Some years after the end of "I Spy", Culp and Cosby made a noir film, called "Hickey & Boggs". I remember seeing it, but nothing about it beyond the noir feel of the film, particularly the ending. WikiPedia has more info. Which brings us, mnemonically, to the Higgs Boson. While not quite so noir, also mysterious. If you're not addicted to right wing anti-intellectualism, head to today's NY Times Science Times, which is a Tuesday section, normally devoted to various news of science. Not this week. The entire section, seven of eight pages (the last page is always the astronomical data), tells the story of the Higgs Boson.

There's a sidebar, which has this tidbit:
If that should happen -- tomorrow or billions of years from now -- a bubble would sweep out through the universe at the speed of light, obliterating the laws of nature as we know them.

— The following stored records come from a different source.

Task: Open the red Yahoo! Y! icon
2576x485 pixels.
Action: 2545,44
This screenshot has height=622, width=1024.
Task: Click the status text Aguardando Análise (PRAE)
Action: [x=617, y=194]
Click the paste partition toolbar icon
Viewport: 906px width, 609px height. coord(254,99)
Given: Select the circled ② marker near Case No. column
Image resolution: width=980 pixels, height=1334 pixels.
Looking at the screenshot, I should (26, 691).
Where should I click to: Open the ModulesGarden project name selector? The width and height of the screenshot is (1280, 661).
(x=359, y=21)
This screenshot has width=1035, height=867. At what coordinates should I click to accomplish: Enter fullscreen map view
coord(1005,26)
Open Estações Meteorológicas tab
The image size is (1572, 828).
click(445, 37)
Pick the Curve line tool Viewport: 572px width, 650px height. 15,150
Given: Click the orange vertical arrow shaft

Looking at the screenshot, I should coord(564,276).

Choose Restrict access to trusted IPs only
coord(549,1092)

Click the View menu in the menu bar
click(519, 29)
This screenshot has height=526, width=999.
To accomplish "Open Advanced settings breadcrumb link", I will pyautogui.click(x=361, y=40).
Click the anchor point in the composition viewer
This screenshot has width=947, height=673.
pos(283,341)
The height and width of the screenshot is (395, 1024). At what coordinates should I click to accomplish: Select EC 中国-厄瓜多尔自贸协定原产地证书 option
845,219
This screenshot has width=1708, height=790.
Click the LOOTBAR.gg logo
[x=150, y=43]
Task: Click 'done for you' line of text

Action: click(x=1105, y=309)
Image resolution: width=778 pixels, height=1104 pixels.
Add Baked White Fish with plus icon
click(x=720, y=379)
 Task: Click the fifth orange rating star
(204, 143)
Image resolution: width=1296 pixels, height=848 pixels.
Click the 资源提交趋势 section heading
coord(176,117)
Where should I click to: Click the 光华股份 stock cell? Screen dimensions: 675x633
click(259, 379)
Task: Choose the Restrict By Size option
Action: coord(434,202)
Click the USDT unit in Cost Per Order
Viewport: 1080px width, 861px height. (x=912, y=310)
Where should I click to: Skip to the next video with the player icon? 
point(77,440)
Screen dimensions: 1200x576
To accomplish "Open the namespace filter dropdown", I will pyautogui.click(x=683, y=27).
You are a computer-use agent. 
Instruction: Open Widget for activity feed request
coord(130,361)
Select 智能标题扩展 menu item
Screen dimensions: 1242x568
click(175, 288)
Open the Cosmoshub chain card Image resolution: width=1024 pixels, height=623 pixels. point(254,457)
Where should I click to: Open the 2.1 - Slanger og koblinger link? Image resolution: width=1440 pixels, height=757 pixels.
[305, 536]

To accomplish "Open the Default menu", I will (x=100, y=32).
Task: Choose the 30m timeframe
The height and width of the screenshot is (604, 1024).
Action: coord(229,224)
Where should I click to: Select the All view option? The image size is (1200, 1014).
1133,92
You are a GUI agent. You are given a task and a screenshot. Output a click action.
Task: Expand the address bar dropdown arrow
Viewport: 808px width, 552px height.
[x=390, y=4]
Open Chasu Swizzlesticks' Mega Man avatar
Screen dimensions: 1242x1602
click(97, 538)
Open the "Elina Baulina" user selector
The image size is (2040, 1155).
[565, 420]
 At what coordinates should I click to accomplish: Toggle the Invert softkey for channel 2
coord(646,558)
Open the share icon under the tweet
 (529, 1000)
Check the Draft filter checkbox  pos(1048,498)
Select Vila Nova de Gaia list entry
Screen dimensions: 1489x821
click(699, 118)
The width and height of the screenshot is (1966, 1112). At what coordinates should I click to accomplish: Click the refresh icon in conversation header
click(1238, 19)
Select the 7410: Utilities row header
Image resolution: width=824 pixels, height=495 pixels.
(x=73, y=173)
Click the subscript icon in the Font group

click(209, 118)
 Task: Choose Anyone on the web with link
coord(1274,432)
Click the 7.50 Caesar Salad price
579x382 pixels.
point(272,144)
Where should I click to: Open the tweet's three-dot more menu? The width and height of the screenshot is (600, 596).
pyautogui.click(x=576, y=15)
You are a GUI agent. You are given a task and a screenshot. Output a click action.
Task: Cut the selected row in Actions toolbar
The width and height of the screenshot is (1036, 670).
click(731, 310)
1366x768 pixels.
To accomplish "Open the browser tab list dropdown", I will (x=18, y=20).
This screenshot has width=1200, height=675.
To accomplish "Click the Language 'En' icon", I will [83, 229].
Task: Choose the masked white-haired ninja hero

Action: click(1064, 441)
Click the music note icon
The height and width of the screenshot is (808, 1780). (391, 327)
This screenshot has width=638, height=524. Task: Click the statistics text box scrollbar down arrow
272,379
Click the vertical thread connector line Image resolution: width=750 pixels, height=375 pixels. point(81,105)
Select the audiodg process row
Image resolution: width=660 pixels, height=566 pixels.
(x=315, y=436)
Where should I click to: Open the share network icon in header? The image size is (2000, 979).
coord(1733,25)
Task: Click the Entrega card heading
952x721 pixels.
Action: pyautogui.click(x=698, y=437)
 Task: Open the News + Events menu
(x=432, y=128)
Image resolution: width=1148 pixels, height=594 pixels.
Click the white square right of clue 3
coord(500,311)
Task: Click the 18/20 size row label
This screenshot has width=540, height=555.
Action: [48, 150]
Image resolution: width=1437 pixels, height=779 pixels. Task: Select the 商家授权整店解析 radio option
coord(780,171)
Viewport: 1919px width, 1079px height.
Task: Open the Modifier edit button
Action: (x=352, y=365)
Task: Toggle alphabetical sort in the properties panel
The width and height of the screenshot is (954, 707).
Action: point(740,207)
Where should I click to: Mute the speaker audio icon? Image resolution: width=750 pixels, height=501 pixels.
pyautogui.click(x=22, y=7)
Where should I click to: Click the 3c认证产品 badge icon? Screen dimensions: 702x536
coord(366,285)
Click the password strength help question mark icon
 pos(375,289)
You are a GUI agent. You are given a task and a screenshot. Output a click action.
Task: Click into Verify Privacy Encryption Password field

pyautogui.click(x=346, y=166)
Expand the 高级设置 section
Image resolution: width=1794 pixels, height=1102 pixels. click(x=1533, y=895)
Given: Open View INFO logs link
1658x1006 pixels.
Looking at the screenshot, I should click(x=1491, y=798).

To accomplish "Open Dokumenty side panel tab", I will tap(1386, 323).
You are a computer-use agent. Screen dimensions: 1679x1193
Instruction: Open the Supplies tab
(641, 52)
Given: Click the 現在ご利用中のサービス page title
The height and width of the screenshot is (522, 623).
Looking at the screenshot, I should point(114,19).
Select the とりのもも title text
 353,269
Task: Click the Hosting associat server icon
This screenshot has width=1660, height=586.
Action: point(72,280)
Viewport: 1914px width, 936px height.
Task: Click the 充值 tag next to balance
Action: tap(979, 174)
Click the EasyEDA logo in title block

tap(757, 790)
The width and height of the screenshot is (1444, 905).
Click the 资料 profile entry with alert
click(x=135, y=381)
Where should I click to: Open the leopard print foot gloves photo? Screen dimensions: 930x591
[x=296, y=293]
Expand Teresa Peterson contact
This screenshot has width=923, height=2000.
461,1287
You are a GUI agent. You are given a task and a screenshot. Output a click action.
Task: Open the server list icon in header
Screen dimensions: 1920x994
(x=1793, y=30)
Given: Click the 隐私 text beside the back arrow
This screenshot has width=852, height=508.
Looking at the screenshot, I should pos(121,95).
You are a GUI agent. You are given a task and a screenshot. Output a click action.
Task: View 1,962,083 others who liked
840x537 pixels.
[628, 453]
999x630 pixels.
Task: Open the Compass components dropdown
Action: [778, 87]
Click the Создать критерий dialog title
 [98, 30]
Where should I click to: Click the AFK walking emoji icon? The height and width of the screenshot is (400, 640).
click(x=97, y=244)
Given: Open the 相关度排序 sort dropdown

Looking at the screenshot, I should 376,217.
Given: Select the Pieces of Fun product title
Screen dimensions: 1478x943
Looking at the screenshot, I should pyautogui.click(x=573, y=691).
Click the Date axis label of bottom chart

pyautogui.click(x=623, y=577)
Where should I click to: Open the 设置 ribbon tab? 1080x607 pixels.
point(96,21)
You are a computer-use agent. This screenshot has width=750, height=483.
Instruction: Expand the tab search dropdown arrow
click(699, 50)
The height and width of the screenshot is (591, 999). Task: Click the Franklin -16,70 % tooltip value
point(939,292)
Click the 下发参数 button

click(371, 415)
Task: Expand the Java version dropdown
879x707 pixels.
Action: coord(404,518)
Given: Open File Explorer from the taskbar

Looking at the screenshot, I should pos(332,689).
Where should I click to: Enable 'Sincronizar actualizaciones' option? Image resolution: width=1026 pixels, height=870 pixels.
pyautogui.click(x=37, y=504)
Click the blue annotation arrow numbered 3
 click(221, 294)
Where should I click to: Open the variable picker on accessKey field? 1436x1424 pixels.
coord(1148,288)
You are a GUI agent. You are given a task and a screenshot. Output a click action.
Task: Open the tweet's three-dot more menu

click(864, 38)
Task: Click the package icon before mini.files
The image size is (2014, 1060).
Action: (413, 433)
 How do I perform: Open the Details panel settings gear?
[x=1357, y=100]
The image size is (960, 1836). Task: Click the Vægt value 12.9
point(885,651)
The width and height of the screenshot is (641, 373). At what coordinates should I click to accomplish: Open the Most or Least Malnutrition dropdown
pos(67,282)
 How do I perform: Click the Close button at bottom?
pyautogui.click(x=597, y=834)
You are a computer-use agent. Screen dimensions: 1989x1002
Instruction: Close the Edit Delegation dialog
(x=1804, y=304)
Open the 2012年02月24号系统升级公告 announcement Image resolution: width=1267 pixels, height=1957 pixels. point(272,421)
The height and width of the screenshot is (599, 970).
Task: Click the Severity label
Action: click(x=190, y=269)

The quote refers to a discovery made around 1998, that not only was the universe expanding which had been known since the understanding of red-shift by Hubble in 1929, but the expansion is accelerating. This discovery led to the "creation" of dark matter and dark energy, which are the assumed source of the energy necessary to motivate the acceleration. At the macro-level, Newton's laws are still true, so an accelerating universe requires a power source, and rather massive at that.

The accepted theory has been that dark matter/energy acceleration is sufficient to overcome gravity forever, so the universe will sort of end with stars dying as isolated islands out of sight of each other. There is no big crunch and a recycled big bang. The Higgs Boson, if it's really the way it looks, means that we don't end with the cold, empty space, but a slurpy. Call it the Big Bubble.